TASK DIRECTIONS: Write each line of the entries below as a JSON list of strings, one string per line, skipping blank lines and leaving out the pictures.

○ ○ ○

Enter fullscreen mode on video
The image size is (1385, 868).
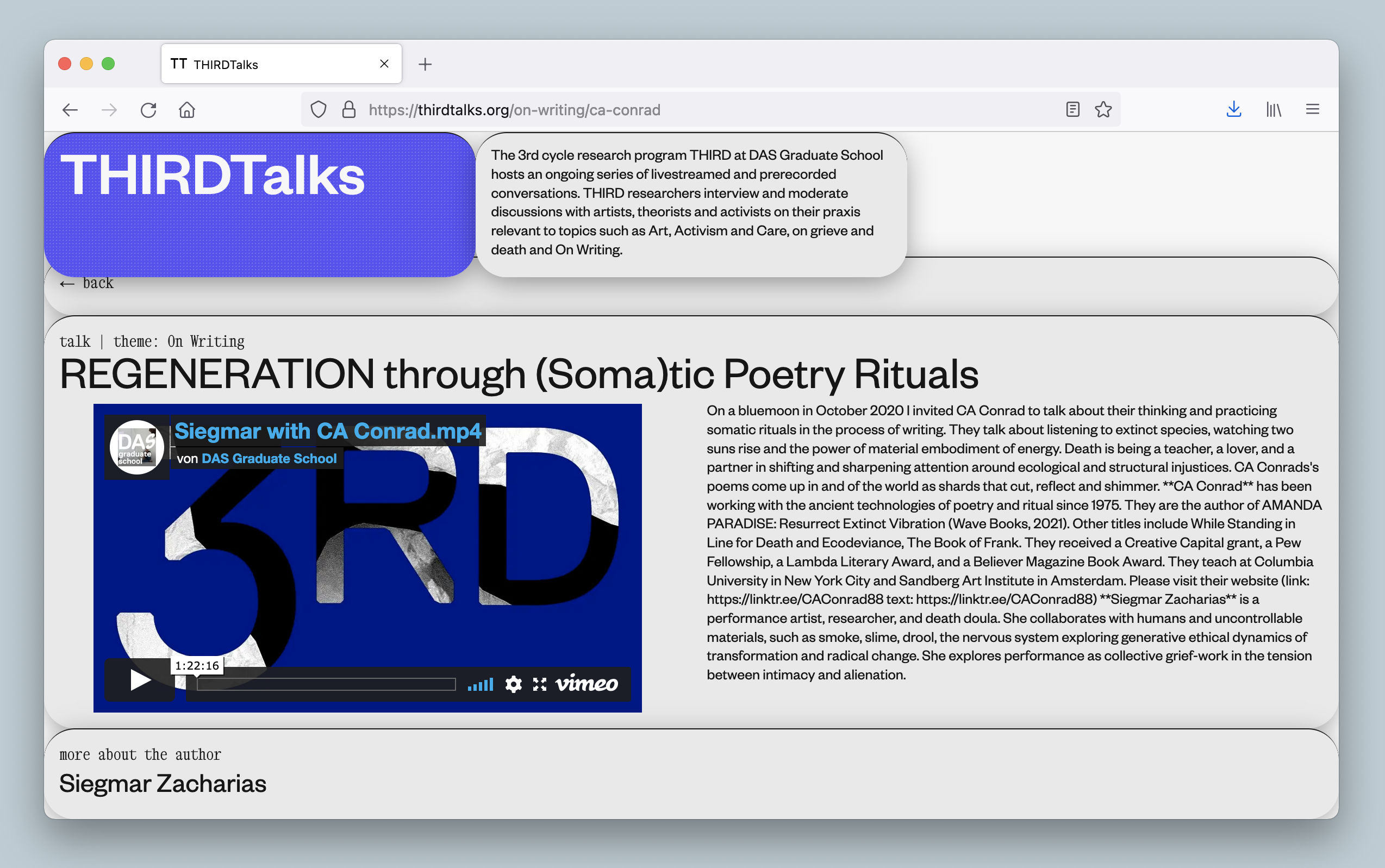[540, 684]
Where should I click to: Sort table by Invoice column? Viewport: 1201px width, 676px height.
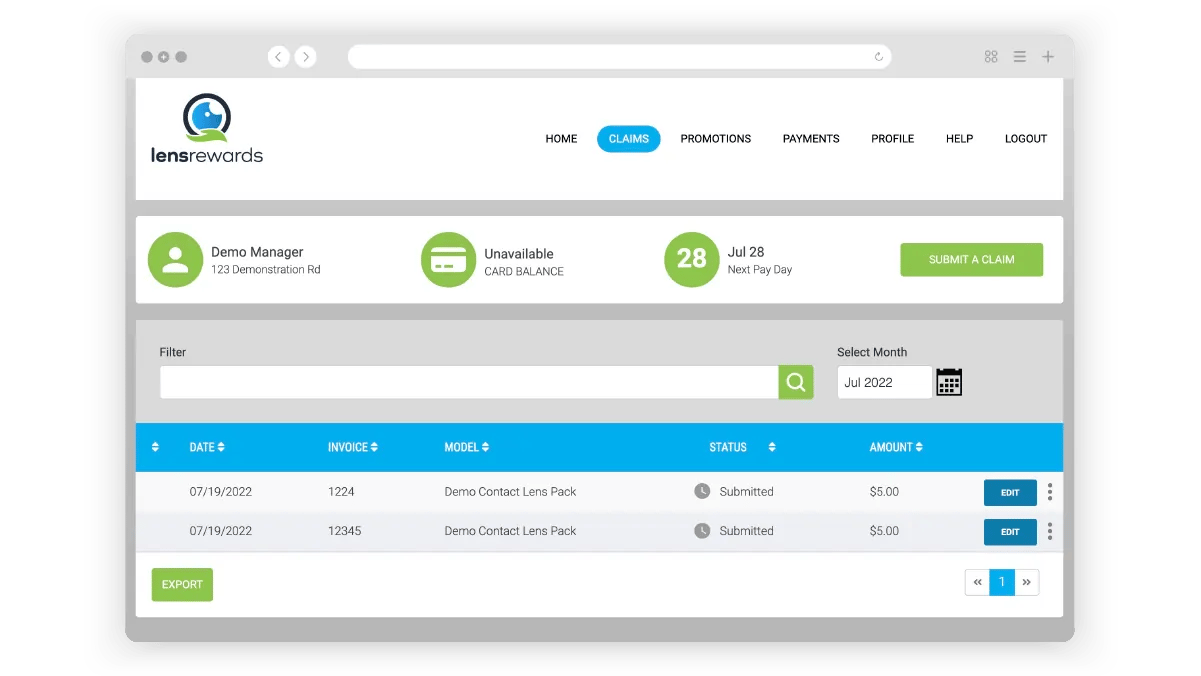[352, 447]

○ ○ ○

REPLY TO THE EXERCISE:
[
  "Enter fullscreen mode on video",
  "The image size is (1385, 868).",
  "[540, 684]",
  "Where should I click to: Sort table by Invoice column? Viewport: 1201px width, 676px height.",
  "[352, 447]"
]